> **WORK INSTRUCTION**
Answer these from the passage below on the Transnet dismissal case.
(a) What position did the dismissed employee hold?
(b) For how long was her earlier written warning valid?
(c) Which section of the code did the Labour Court draw upon?

In the following case, the employee, who was a yard official (marshalling and coupling of trains) was dismissed after she attended work under the influence on the 29th
of May 2009.
The employee's position is considered to be a 'safety-critical' position, and so being under the influence while operating in that position is seen as very serious to Transnet.
She already had been given an official written warning for attending work under the influence, which had expired just over 12 months before the second incident, which subsequently brought about her dismissal (it was valid for 12 months).
The case went to arbitration to challenge the grounds of the dismissal.
What happened at the arbitration hearing?
One of the main points argued was that the employee was not offered rehabilitation in terms of the employer's 'employee Assistance Programme' for her alcohol abuse.
It was then decided that the employer could have recommended counselling to deal with the employee, after which the employee was reinstated.
But the case went on review…
What happened on review?
On review, the Labour Court OVERTURNED the Arbitrator's decision and confirmed the employee's dismissal as fair.
It was pointed out that the Arbitrator failed to distinguish between incapacity due to alcoholism and misconduct where alcoholism is not claimed. In other words, alcoholism is seen as a disease and therefore a form of incapacity,
The employee was not an alcoholic, but simply came to work under the influence because of 'problems'. And personal problems aren't
necessarily considered a disease like alcoholism. So it doesn't relate to incapacity but rather misconduct.
The Labour Court drew upon section 10 (3) of the Dimissal Code of Good Practice,
which specifically refers to an employer's obligation to assist employees suffering from alcoholism with counselling and support where possible. But that if there's no alcoholism present, or if it's not claimed, then the employee will be guilty of misconduct.
The Labour Court also noted that the relevance of expired warning letters of the employee can be taken into consideration when looking
at the whole picture of an employee's misconduct.
Also, remember that the sanction you apply to an employee, especially dismissal, must be shown to be fair and justifiable in the circumstances. In the above-mentioned case, the employee's job was seen as very important to overall safety.
What can you learn from this case?
When an employee, who's not an alcoholic, or doesn't claim to be one, comes to work under the influence, she'll be guilty of misconduct and NOT incapacity, and so the relevant law must be applied as such; and
Expired written warnings could be used to show a consistent problem in an employment record.

> **SUPPLIED INFORMATION**

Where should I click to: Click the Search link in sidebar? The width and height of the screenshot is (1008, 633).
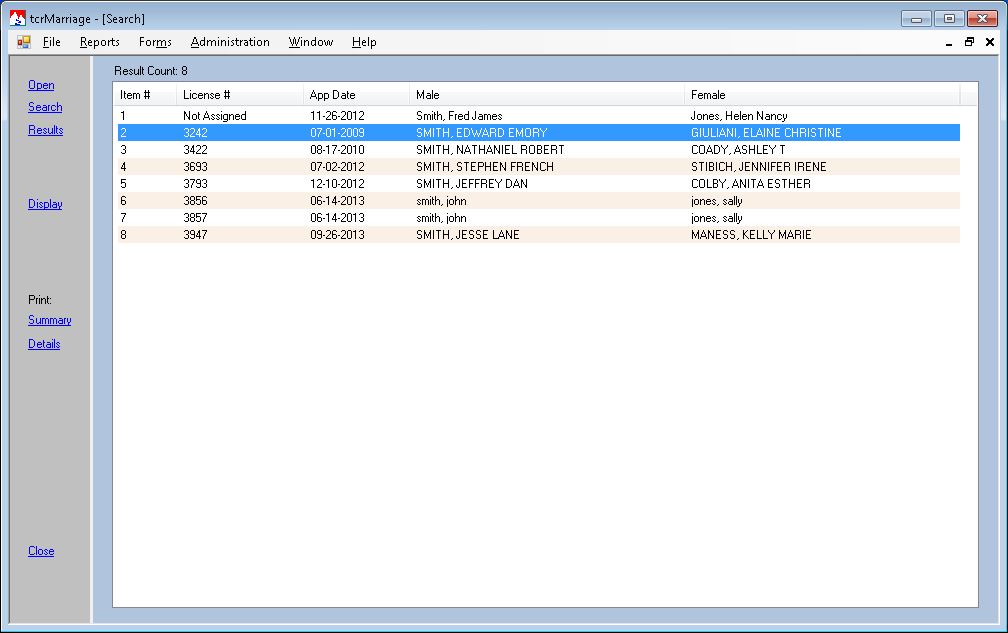click(45, 107)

> **RESULT FOR THIS TASK**
(a) She was a yard official, handling the marshalling and coupling of trains.
(b) It was valid for 12 months.
(c) Section 10 (3).